Molecular cloning and functional characterization of two squalene synthase genes in Atractylodes lancea.

MAIN CONCLUSION: Two squalene synthase genes AlSQS1 and AlSQS2 were isolated from Atractylodes lancea and functionally characterized using in vitro enzymatic reactions. Atractylodes lancea is a traditional herb used for the treatment of rheumatic diseases, gastric disorders, and influenza. Its major active ingredients include sesquiterpenoids and triterpenes. Squalene synthase (SQS; EC 2.5.1.21) catalyzes the first enzymatic step in the central isoprenoid pathway towards sterol and triterpenoid biosynthesis. In this study, we aimed to investigate two SQSs from A. lancea using cloning and in vitro enzymatic characterization. Bioinformatics and phylogenetic analyses revealed that the AlSQSs exhibited high homology with other plant SQSs.
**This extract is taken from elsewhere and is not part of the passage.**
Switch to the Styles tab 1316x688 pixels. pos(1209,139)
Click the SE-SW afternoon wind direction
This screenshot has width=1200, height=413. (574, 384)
Furthermore, AlSQS1 was observed to be localized in both the nucleus and cytoplasm, whereas AlSQS2 was localized in the cytoplasm and endoplasmic reticulum. To obtain soluble recombinant enzymes, AlSQS1 and AlSQS2 were successfully expressed as glutathione S-transferase (GST)-tagged fusion proteins in Escherichia coli Transetta (DE3). Approximately 68 kDa recombinant proteins were obtained using GST-tag affinity chromatography and Western blot analysis. Results of the in vitro enzymatic reactions established that both AlSQS1 and AlSQS2 were functional, which verifies their catalytic ability in converting two farnesyl pyrophosphates to squalene. The expression patterns of AlSQS and selected terpenoid genes were also investigated in two A. lancea chemotypes using available RNA sequencing data. AlSQS1 and AlSQS2, which showed relatively similar expression in the three tissues, were more highly expressed in the stems than in the leaves and rhizomes. Methyl jasmonate (MeJA) was used as an elicitor to analyze the expression profiles of AlSQSs. The results of qRT-PCR analysis revealed that the gene expression of AlSQS1 and AlSQS2 plummeted at lowest value at 12 h and reached its peak at 24 h. This study is the first report on the cloning, characterization, and expression of SQSs in A. lancea. Therefore, our findings contribute novel insights that may be useful for future studies regarding terpenoid biosynthesis in A. lancea.